Around the supermassive black hole in the center of the Milky Way - about 10,000 small black holes
Image of the center of the Galaxy obtained by the Chandra Observatory with indication of thermal and nonthermal sources of X-ray radiation in the power range from 2 keV to 8 keV
According to the fundamental prediction of galactic stellar dynamics, black holes should shift to the center of the galaxy and accumulate there. But to date, astrophysicists have not had actual evidence that this process really occurs in our Milky Way. The lack of evidence of this kind is a bit confusing, given the scale of the phenomenon.
Scientists from Columbia University (USA) with colleagues from the Space Science Institute (Colorado) and the Harvard-Smithsonian Center for Astrophysics (Massachusetts) decided to fill this gap - and spenta large-scale study on the search for black holes near the center of our galaxy according to the data of the Chandra space x-ray observatory . Over the past 12 years, Chandra has accumulated 1.4 × 10 6 observations of the center of the Galaxy using the Advanced CCD Imaging Spectrometer I (ACIS-I) spectrometer.
Considering the very large number of X-ray sources in the center of the Milky Way, such as the radio source Sagittarius A (Sagittarius A, supermassive black hole) and IRS 13, as well as hot gas emissions, the scientists limited their analysis to an area that is not closer than 5 ″ from Strelets And that corresponds to the projection distance of about 0.2 parsec. In the illustration above, the inner and outer boundaries of the observation area are indicated by yellow circles. The inner boundary corresponds to the projection distance of 0.2 pc from the center (8 thousand pc), and the outer boundary - 1 pc. The violet ellipse (7.8 × 3.9 pc) denotes the boundaries of the hard x-ray radiation recorded by the NuSTAR telescope due to the thermal emission of intermediate polar.
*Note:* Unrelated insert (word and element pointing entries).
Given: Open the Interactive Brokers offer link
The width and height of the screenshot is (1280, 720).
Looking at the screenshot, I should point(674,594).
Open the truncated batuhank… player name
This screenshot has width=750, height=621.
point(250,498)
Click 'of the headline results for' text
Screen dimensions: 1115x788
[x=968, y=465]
Thermal and non-thermal sources of radiation on the map are indicated by red and blue circles. As you can see, non-thermal radio sources are concentrated mainly between two yellow circles. A total of 415 radio sources were found in the region between 0.2 and 3.8 pc in the power range from 2 keV to 8 keV. After filtering, 92 sources remain, of which 26 are at a projection distance closer than 1 parsec to the center.
It is known that the "non-extreme" nature of radiation is characteristic of binary systems with black holes, neutron stars and pulsars.
Solitary black holes are almost impossible to detect. But if a black hole has a companion in the form of a neutron star, then such a system gives out itself on the characteristic radiation. After analyzing all the collected data, the researchers found in the specified region with a radius of about three light years from the center of the Milky Way twelve such binary systems with a black hole.
In general, black hole binary systems are a rare occurrence. Finding such a large number of such systems in such a small area means that the concentration of black holes in the center of the Milky Way is many orders of magnitude greater than in other regions, which fully complies with the prediction of galactic stellar dynamics. For comparison, in all of our galaxy with a diameter of about 100,000 light years, only five black holes were discovered. And here, on a small patch in three light years - 12 double systems with black holes at once.
According to the current theory of black holes, given the likelihood of the formation of binary systems compared to conventional BHs, scientists estimated the total number of BHs in the region of research. The presence of 12 binary systems with BH means that there are about 10,000 black holes in total.
The authors of the study suggest that the availability of information on the number and concentration of black holes will make it possible to compile the best predictive models for BH merging with the formation of gravitational waves that reach the Earth. Scientists have only recently begun to register the spread of these folds of space-time, predicted by Einstein about a century ago.
The scientific article was published on April 5, 2018 in the journal Nature (doi: 10.1038 / nature25029, pdf ).